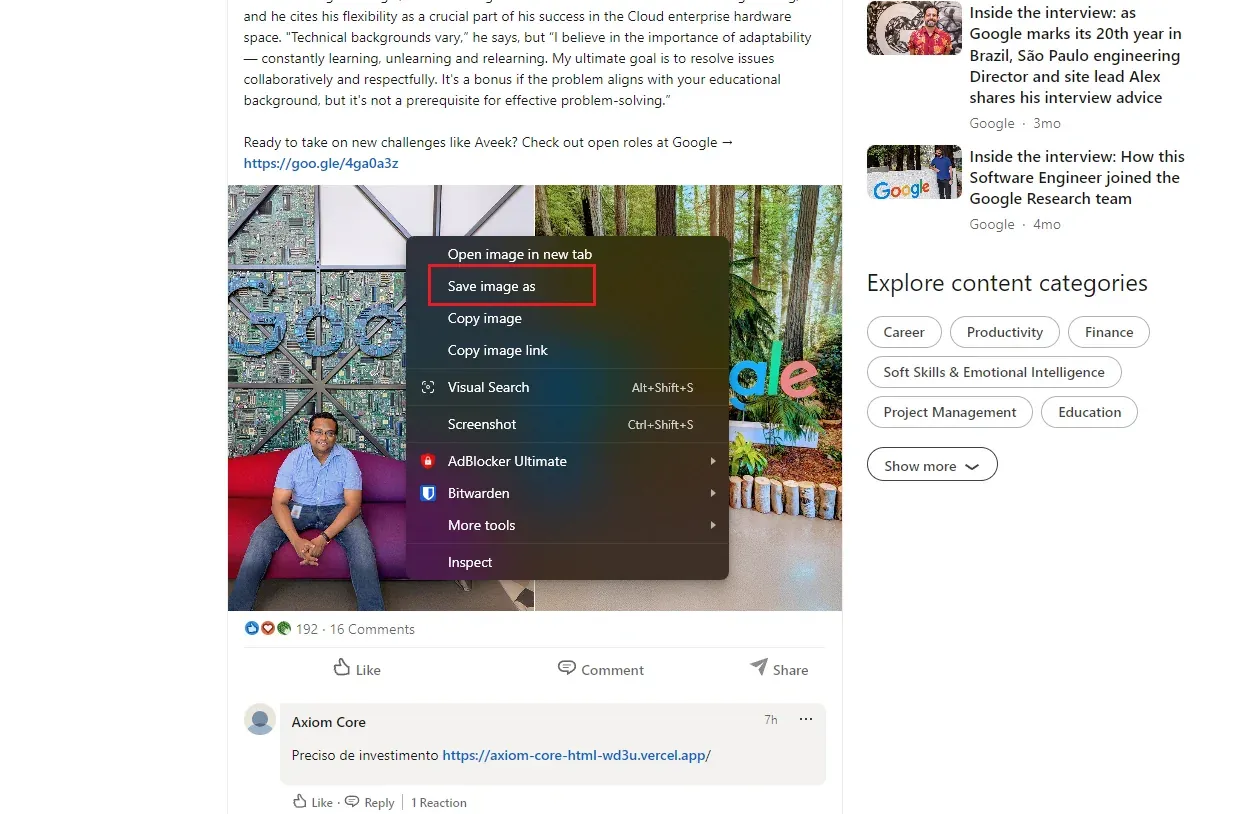
Task: Expand the AdBlocker Ultimate submenu arrow
Action: (x=713, y=461)
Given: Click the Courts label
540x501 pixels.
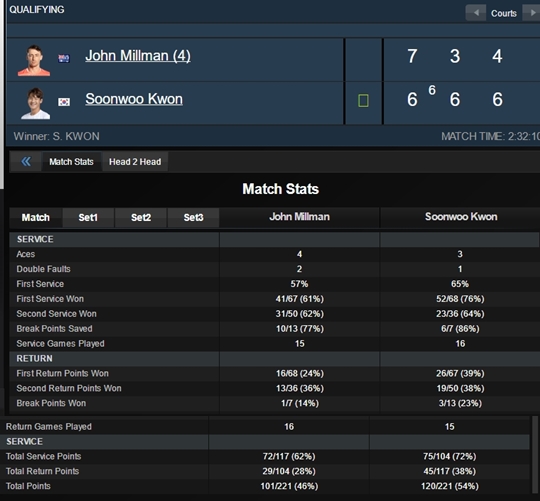Looking at the screenshot, I should click(x=504, y=13).
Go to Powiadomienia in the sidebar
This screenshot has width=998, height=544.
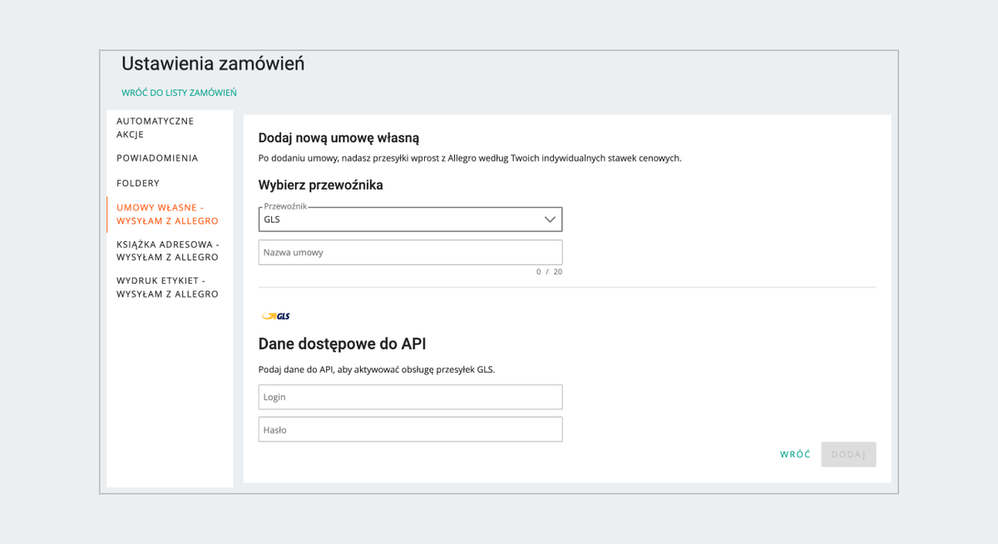tap(157, 158)
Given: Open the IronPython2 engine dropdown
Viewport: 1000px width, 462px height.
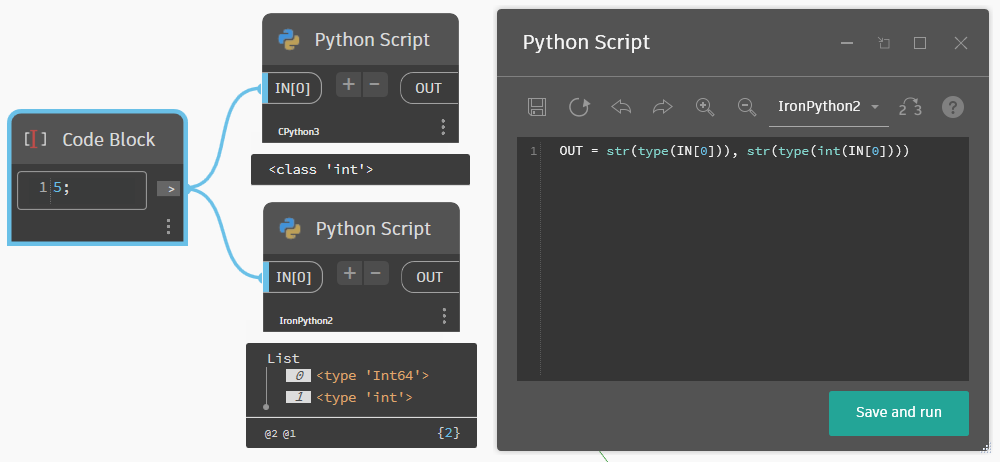Looking at the screenshot, I should click(x=828, y=107).
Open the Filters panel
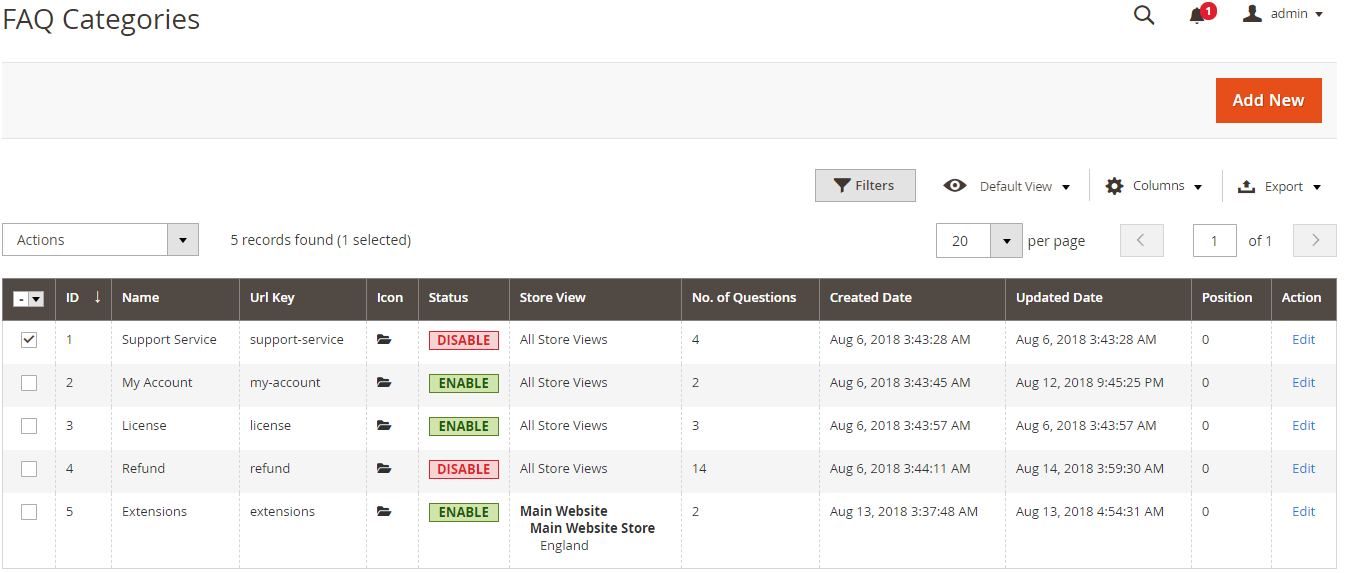The height and width of the screenshot is (573, 1345). [x=865, y=186]
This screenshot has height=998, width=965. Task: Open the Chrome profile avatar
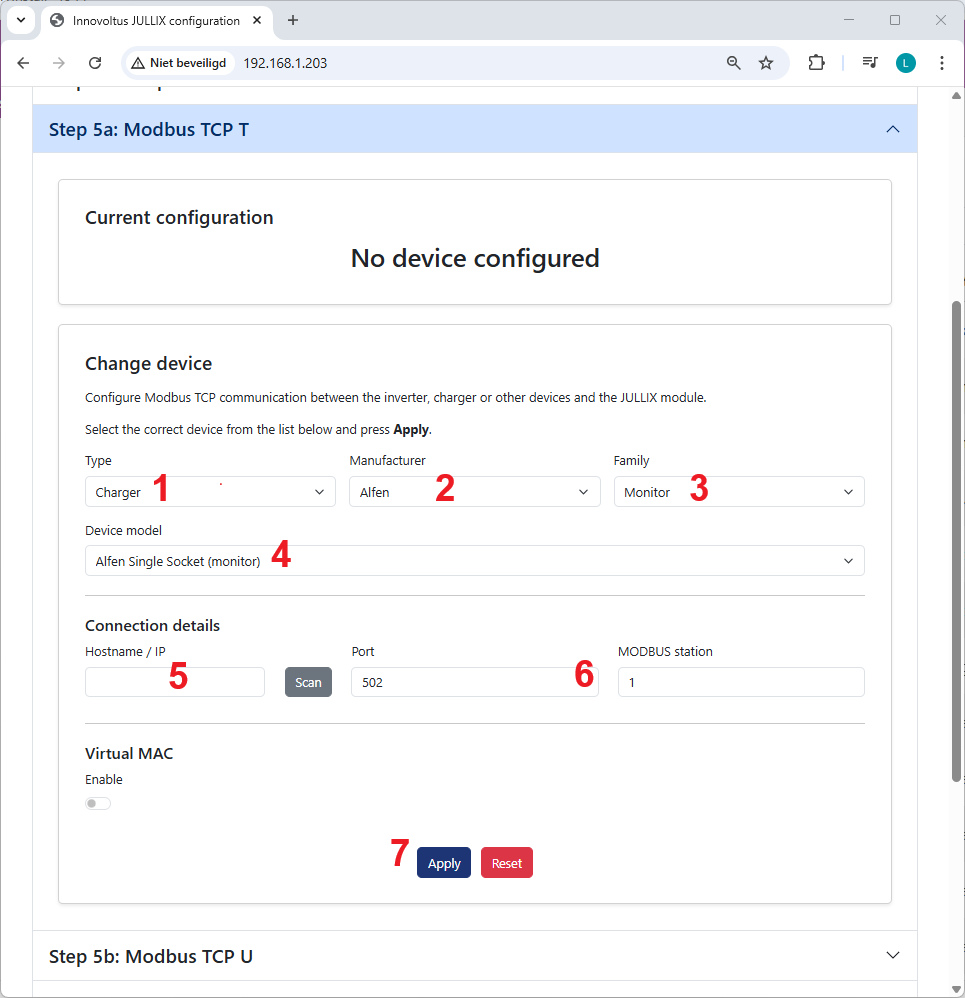click(x=906, y=63)
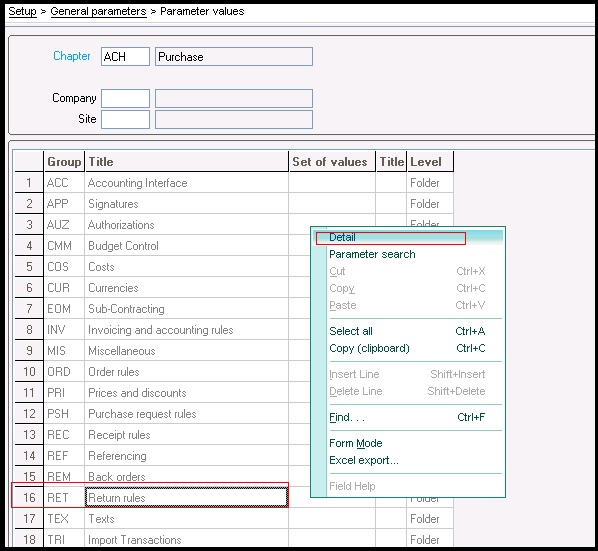Go to General parameters breadcrumb link
The height and width of the screenshot is (551, 598).
(x=98, y=11)
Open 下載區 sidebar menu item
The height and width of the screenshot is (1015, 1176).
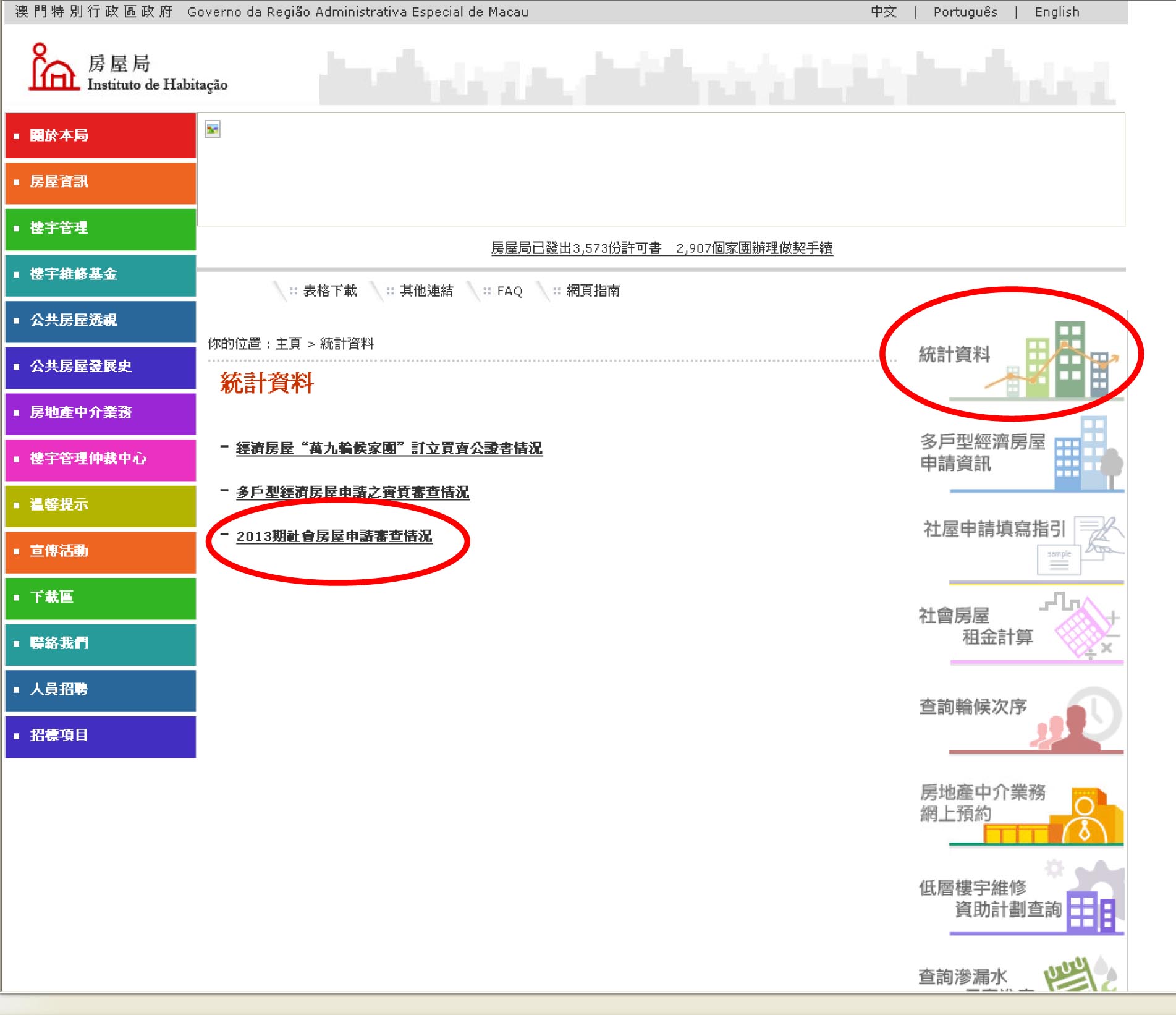pos(101,597)
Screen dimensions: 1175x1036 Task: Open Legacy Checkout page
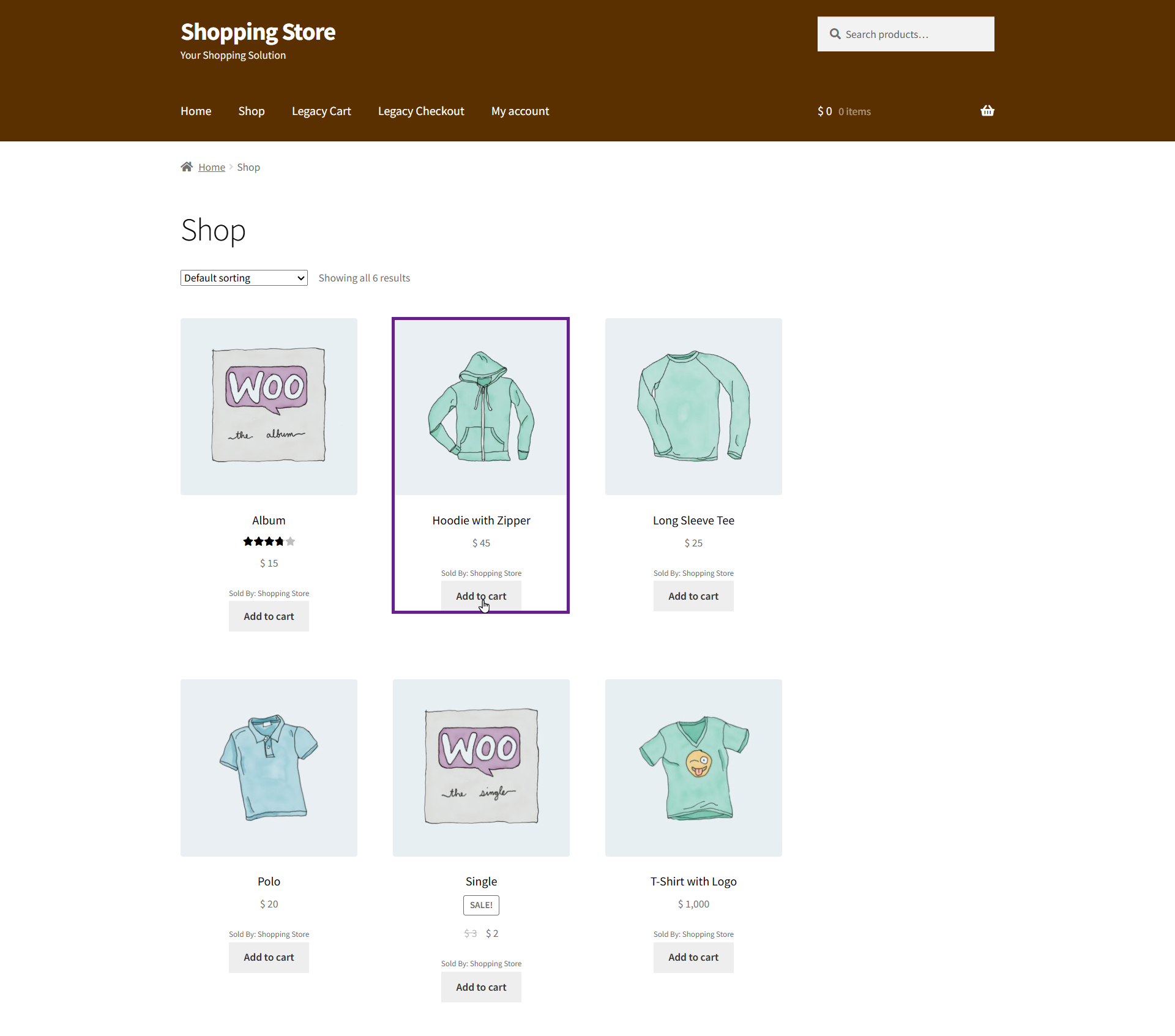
■ ■ ■
* _EXERCISE GOAL_: Could you print every line of the records above verbatim, with the pictures left out?

* _WRITTEN SOLUTION_:
Task: Expand the AdBlocker Ultimate submenu arrow
Action: (x=713, y=461)
Given: Click the Courts label
540x501 pixels.
Looking at the screenshot, I should click(x=504, y=13).
Go to Powiadomienia in the sidebar
This screenshot has width=998, height=544.
tap(157, 158)
Given: Open the IronPython2 engine dropdown
Viewport: 1000px width, 462px height.
Looking at the screenshot, I should click(x=828, y=107).
Open the Filters panel
The height and width of the screenshot is (573, 1345). [x=865, y=186]
This screenshot has height=998, width=965. Task: Open the Chrome profile avatar
click(x=906, y=63)
Go to General parameters breadcrumb link
The height and width of the screenshot is (551, 598).
(x=98, y=11)
Open 下載區 sidebar menu item
The height and width of the screenshot is (1015, 1176).
pos(101,597)
Screen dimensions: 1175x1036 Task: Open Legacy Checkout page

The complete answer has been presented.